Waiting for new tech to mature before adopting it is akin to having a “drafting strategy,” Hopkins says. “What’s the problem with a drafting strategy?” he asks. “When the guy in front of you can accelerate faster than you — that’s the problem.”
Hopkins says Forrester research shows that companies that aggressively adopt data technology, or what the analyst group calls “insight-driven firms,” have better business results than those that don’t.
“One of the things we noticed once we began to identify these firms is they were growing about 30% annually,” he says. “Big public companies don’t grow like startups…. GE was growing at about 3.5%, which means these insight-driven firms were growing simply because they were taking customers from firms that weren’t insight-driven.”
Clearly, winning companies are the ones that can more adeptly navigate and adopt big data tech despite the breakneck acceleration we’re currently experiencing, and which we can expect to continue. Companies are spending hundreds of millions of dollars to digitally transform themselves. Some are even spending billions, Hopkins says, to be in the winning side of the ledger.
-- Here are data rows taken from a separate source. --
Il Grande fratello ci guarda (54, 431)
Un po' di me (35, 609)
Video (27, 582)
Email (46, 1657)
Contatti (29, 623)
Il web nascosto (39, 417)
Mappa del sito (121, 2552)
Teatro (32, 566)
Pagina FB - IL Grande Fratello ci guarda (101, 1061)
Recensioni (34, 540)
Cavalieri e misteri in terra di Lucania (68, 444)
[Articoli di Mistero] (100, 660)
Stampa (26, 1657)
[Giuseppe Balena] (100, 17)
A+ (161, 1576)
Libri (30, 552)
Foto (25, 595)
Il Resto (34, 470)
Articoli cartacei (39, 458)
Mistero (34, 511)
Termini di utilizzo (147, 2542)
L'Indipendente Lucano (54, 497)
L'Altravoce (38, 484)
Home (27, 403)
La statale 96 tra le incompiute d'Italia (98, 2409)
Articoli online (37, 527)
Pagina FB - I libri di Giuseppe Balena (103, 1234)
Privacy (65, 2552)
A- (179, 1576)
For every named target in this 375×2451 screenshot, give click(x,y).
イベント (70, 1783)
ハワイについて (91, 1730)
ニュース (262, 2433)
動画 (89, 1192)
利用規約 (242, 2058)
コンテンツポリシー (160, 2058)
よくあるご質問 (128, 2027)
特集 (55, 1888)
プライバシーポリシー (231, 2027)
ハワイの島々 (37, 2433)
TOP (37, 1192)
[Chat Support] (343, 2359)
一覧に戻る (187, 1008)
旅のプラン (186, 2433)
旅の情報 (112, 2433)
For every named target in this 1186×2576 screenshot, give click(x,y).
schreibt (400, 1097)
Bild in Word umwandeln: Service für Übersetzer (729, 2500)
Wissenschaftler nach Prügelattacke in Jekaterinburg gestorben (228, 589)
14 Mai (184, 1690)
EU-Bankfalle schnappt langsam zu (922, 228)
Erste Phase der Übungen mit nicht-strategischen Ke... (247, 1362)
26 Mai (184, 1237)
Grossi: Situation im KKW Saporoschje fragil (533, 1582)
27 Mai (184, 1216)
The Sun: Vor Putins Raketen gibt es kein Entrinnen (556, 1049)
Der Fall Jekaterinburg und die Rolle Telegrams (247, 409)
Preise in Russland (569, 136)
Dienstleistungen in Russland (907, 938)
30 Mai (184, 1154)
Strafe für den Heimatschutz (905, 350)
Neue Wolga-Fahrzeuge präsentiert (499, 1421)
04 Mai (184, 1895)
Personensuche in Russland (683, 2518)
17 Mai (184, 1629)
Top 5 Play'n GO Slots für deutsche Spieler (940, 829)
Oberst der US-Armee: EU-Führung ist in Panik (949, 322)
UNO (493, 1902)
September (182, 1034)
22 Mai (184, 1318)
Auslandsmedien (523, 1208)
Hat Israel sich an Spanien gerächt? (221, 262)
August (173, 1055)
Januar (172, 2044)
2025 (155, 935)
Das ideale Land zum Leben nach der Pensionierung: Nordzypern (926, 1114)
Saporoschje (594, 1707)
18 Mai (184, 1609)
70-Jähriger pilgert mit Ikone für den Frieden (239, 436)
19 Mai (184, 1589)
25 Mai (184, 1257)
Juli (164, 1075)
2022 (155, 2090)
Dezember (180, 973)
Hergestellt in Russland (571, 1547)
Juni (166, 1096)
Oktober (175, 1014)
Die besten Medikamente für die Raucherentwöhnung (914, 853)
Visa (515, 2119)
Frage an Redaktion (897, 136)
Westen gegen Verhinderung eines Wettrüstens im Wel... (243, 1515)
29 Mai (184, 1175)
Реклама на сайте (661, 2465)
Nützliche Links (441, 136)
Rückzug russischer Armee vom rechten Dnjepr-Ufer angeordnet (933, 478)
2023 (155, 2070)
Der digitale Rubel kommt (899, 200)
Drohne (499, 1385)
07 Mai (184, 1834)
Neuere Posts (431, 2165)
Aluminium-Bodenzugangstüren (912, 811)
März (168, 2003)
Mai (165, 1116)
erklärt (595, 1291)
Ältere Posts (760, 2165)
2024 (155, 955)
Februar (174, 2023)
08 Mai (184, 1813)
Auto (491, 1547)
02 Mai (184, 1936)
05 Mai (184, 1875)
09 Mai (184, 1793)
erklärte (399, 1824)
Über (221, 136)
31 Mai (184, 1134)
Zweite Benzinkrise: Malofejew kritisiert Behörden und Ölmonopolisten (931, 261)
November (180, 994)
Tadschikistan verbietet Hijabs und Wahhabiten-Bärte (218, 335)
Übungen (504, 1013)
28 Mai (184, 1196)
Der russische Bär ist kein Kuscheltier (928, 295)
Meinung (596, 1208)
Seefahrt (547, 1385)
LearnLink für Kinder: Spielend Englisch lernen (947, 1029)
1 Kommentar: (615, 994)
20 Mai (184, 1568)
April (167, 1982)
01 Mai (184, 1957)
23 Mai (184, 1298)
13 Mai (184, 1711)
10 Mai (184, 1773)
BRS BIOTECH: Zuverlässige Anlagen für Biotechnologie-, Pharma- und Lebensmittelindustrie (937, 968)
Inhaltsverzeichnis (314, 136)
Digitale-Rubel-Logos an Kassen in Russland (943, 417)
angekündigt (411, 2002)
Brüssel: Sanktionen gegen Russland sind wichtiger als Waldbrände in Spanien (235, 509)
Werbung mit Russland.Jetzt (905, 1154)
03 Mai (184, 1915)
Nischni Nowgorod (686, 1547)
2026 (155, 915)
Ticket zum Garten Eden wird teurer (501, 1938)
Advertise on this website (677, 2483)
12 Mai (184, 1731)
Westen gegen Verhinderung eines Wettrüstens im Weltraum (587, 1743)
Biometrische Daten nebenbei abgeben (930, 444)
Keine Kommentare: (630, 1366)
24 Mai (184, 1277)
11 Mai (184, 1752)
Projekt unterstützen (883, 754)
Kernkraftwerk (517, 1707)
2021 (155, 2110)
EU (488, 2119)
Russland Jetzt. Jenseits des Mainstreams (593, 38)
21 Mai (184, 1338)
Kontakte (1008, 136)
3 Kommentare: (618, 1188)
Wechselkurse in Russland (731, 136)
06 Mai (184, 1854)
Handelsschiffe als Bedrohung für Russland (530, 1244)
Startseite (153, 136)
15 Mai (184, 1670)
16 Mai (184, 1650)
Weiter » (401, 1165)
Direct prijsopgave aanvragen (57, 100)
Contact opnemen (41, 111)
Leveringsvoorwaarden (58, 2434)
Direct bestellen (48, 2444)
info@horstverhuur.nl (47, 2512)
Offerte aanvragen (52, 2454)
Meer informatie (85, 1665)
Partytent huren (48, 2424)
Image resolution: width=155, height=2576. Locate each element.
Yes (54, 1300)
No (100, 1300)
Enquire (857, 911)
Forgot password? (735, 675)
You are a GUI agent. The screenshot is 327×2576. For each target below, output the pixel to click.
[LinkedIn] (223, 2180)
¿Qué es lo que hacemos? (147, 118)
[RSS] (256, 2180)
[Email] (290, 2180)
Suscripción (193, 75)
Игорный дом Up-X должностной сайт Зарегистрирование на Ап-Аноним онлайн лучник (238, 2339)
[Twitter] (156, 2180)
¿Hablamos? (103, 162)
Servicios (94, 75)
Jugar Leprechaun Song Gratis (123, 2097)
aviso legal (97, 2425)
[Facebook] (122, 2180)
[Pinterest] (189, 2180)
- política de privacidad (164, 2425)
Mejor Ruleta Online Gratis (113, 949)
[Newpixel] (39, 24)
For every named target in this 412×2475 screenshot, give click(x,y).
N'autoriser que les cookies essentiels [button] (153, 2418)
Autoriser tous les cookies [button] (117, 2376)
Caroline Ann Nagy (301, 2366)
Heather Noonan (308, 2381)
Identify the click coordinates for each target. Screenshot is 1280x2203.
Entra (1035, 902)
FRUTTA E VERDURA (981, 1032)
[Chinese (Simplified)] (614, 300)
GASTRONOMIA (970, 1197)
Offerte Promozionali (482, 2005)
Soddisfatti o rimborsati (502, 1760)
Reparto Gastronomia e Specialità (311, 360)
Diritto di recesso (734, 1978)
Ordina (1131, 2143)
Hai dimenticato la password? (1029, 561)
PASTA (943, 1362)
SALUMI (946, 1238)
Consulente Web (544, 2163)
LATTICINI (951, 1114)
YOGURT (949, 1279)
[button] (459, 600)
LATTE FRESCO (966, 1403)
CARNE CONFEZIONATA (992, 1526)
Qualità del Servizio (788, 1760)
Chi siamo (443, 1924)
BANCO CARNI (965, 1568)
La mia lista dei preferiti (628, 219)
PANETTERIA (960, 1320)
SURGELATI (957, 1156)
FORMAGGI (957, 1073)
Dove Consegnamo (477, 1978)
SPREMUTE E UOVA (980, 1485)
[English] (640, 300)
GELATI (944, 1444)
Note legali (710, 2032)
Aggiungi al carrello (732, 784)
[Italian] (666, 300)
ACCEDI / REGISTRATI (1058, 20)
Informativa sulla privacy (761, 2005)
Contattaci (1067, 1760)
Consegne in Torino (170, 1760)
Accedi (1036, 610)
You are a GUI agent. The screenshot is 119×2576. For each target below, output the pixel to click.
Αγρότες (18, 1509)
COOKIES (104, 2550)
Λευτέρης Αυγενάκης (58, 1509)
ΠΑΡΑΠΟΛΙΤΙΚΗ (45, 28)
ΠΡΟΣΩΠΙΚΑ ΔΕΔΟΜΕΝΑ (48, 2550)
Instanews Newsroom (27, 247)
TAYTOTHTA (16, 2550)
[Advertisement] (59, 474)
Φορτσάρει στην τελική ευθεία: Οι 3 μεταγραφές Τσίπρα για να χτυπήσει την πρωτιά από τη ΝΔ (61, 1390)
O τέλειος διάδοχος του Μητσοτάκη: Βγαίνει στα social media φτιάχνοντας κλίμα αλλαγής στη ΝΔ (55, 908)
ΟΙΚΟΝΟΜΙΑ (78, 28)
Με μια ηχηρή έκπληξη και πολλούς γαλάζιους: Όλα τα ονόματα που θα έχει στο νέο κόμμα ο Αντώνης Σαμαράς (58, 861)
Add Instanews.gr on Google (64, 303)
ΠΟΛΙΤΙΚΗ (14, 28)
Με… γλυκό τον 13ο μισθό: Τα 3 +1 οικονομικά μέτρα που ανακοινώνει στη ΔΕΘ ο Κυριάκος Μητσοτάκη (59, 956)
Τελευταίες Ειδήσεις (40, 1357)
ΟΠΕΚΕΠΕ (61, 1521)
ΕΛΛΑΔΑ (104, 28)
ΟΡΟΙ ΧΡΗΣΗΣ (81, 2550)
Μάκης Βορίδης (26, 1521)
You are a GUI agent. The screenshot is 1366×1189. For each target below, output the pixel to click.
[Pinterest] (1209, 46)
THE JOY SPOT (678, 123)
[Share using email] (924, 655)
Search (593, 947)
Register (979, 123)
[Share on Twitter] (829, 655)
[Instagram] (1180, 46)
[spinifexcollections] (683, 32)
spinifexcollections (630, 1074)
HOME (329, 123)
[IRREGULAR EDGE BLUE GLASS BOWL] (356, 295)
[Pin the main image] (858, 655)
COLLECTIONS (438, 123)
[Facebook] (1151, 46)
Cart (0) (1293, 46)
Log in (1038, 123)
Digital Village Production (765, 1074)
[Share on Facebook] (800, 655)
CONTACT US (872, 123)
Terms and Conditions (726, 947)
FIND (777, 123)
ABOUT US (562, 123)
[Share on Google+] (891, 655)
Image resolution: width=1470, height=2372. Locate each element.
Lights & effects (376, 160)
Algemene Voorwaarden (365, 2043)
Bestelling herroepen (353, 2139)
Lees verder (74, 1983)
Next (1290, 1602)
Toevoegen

The risks and the rewards don’t get much bigger, and technology is viewed as the key differentiator between success and failure. “And it’s dangerous for you because, if you don’t understand and make the right technology moves going forward,” he says, “you could get left behind when you step on the accelerator and the engine sputters out.”
Bronze Age of Big Data
The good news is there’s reason to believe we’re still in the earliest days of big data. If Kurzweil’s prediction about 20,000 years of human evolution being crammed into the next 100 years, then there’s a huge amount of technological growth still ahead of us — and lots of room to catch up (provided you don’t adopt a drafting strategy).
Twenty thousand years ago, our human ancestors were still in the Stone Age, but on the cusp of entering the Bronze Age, which was a major step in our technological progress. That led Hopkins to theorize we’re not far from entering the Bronze Age of Big Data.
“When you think about what’s going on and the sustained business acceleration, I think we are absolutely just getting started,” he says.